* INPUT DATA
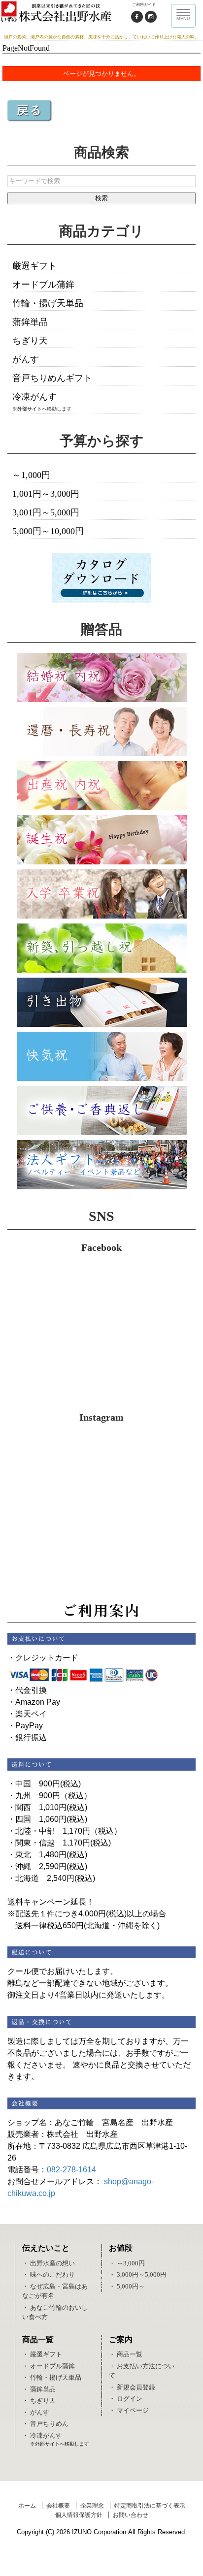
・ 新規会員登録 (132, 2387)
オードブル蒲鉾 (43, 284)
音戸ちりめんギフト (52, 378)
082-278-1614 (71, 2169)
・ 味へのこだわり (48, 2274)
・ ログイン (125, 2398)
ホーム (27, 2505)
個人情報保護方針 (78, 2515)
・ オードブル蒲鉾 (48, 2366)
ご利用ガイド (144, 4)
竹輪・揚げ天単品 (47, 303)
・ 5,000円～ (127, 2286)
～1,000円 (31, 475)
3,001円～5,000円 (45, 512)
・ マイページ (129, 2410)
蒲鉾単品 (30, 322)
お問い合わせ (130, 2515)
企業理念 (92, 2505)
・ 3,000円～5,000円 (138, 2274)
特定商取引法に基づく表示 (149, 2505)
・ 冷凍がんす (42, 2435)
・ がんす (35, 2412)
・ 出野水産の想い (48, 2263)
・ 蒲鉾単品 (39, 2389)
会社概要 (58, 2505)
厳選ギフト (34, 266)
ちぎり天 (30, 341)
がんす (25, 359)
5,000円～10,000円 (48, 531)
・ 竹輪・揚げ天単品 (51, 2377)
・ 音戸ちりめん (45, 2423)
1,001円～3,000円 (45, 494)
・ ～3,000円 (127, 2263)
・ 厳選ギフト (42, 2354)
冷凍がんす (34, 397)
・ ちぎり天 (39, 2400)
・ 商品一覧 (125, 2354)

* EXERCISE BRIEF
Would you please reproduce every line from the one containing "ちぎり天 (30, 341)" through the final line of the listing, and only those lines?

* SOLUTION TO THE EXERCISE
ちぎり天 (30, 341)
がんす (25, 359)
5,000円～10,000円 (48, 531)
・ 竹輪・揚げ天単品 (51, 2377)
・ 音戸ちりめん (45, 2423)
1,001円～3,000円 (45, 494)
・ ～3,000円 (127, 2263)
・ 厳選ギフト (42, 2354)
冷凍がんす (34, 397)
・ ちぎり天 (39, 2400)
・ 商品一覧 (125, 2354)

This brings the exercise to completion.